Desjean explained that community colleges likely aren’t prepared to take in a large influx of students this fall.
Additionally, she said transferring credits isn’t always as easy as it seems. So, if students decide to enroll in a community college to transfer into a four-year university later, they should be careful to take classes that will actually be transferable.
Keller added that even if students miss enrollment deadlines, they should consider whether they can enroll in the spring semester instead. Doing so may impact how much institutional aid they qualify for, but they’ll still be eligible for federal financial aid.
Looking Ahead to 2025-26 School Year
Republican Rep. Brandon Williams of New York asked the panel of experts to rate their confidence level that ED’s 2025-26 FAFSA rollout will be “flawless” this October.
The panel’s responses:
- “Medium. We have less than six months until the Oct. 1 start date. I’m not certain that they [won’t] have to delay that start date.”
- “Low.”
- “Medium.”
- “I’d also say low. I think right now I have no confidence that we’ll have any records at the beginning of October.”
Mark Kantrowitz, a financial aid expert and president of Cerebly Inc., explained that ED is already behind schedule for the 2025-26 FAFSA.

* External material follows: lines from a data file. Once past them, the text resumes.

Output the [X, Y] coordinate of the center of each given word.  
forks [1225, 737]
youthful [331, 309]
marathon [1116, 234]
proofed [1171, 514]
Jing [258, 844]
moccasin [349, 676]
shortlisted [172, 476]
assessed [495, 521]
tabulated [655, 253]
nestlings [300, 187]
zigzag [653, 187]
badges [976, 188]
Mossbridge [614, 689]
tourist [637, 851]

He told lawmakers that Federal Student Aid (FSA) typically publishes a draft version of the next FAFSA in March, which would then be released to the public to complete on Oct. 1. Halfway through April, ED has yet to publish any draft of the 2025-26 form.
“They could still get it done by Oct. 1,” Kantrowitz said, “but I’ve seen no signs that they are working on it.”
This story was produced by BestColleges and reviewed and distributed by Stacker Media.